▶ [KUTIPAN TEKS]
Penulis: Zulkarnain Hasanuddin, SE., MM.
(Founder Garansi Institute).
Sejarah demokrasi Indonesia cukup panjang. Sejak era orde lama dengan sistem demokrasi terpimpin, dimana karakter demokrasi saat itu dipraktekkan dengan pusat pemerintahan di bawah kendali Presiden Soekarno yang berlangsung pada tahun 1959 hingga 1966, sekaligus menjadi awal pemerintahan orde baru yang berlangsung 1966 hingga tahun 1998.
Sistem demokrasi yang dipraktekkan orde baru saat itu adalah demokrasi Pancasila dengan ciri kekuasaan tertinggi di tangan rakyat yang berlandaskan nilai-nilai Pancasila dan UUD 1945.
Namun, dalam realitanya, sistem demokrasi Pancasila yang dipraktekkan masa orde baru lebih cenderung ke praktek otoritarian atas nama stabilitas politik dalam kehidupan berbangsa dan bernegara, dimana sistem presidensial memberikan kuasa penuh pada Presiden Soeharto dalam menjalankan pemerintahan.

▶ [TUGAS LATIHAN 1]
Salin secara persis bagian teks tentang sejarah demokrasi Indonesia, mulai dari kata-kata yang memuat "Sejarah demokrasi Indonesia" dan berhenti setelah "dalam menjalankan pemerintahan.".
▶ [TUGAS LATIHAN 2]
Sambung teks tentang sejarah demokrasi Indonesia di atas, mulai tepat setelah kalimat terakhirnya.
Daftar di bawah ini tidak berperan apa pun di sini.

▶ [DATA TERCATAT]
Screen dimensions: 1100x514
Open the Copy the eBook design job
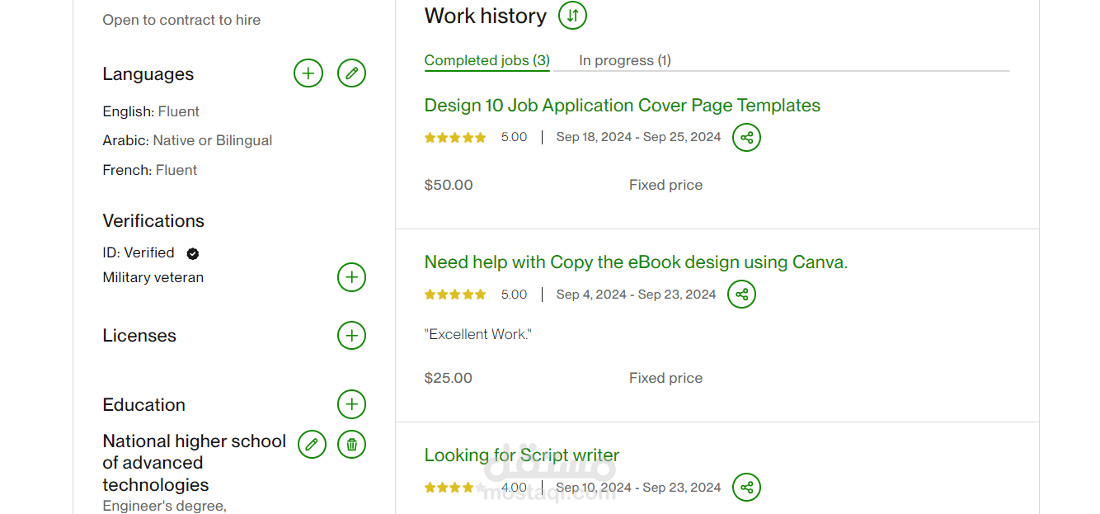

▶ [JAWABAN 1]
Sejarah demokrasi Indonesia cukup panjang. Sejak era orde lama dengan sistem demokrasi terpimpin, dimana karakter demokrasi saat itu dipraktekkan dengan pusat pemerintahan di bawah kendali Presiden Soekarno yang berlangsung pada tahun 1959 hingga 1966, sekaligus menjadi awal pemerintahan orde baru yang berlangsung 1966 hingga tahun 1998.
Sistem demokrasi yang dipraktekkan orde baru saat itu adalah demokrasi Pancasila dengan ciri kekuasaan tertinggi di tangan rakyat yang berlandaskan nilai-nilai Pancasila dan UUD 1945.
Namun, dalam realitanya, sistem demokrasi Pancasila yang dipraktekkan masa orde baru lebih cenderung ke praktek otoritarian atas nama stabilitas politik dalam kehidupan berbangsa dan bernegara, dimana sistem presidensial memberikan kuasa penuh pada Presiden Soeharto dalam menjalankan pemerintahan.

▶ [JAWABAN 2]
Akibatnya, hampir seluruh aktivitas politik rakyat di bawah kendali negara, bahkan cenderung refresif jika rakyat bersuara kritis terhadap negara, sehingga saat itu banyak penculikan terhadap para aktivis pro demokrasi maupun aktivis buruh tani.
Bahkan, pemilu yang digelar setiap lima tahun sekali tetap dalam kontrol dan intervensi negara.
Salah satunya adalah melakukan fusi partai politik yang sebelumnya multi partai menjadi tiga partai politik untuk memudahkan negara melakukan kontrol terhadap aktivitas yang dilakukan oleh partai politik saat itu, sehingga ada guyonan Gusdur yang familiar sampai saat ini bahwa salah satu kecanggihan pemilu Indonesia adalah pemenang pemilu telah diketahui sebelum pemilu dilaksanakan.
Padahal, jika merujuk pada kriteria pemilu berkualitas, ciri-cirinya adalah unpredictible result dan predictible process.
Betapa negara saat itu melakukan intervensi dan hegemoni terhadap proses demokrasi yang dilaksanakan sejak masa orde baru yang akhirnya tumbang pada tahun 1998.
Pada masa reformasi, demokrasi memiliki ekspektasi dan harapan yang lebih baik pasca orde baru dengan karakteristik pemilu yang lebih demokratis, perputaran kekuasaan terjadi secara menyeluruh dari pemerintah pusat hingga daerah.
Sebagian besar hak warga negara juga dijamin pemerintah, seperti kebebasan berpendapat, kebebasan pers, dan lain-lain.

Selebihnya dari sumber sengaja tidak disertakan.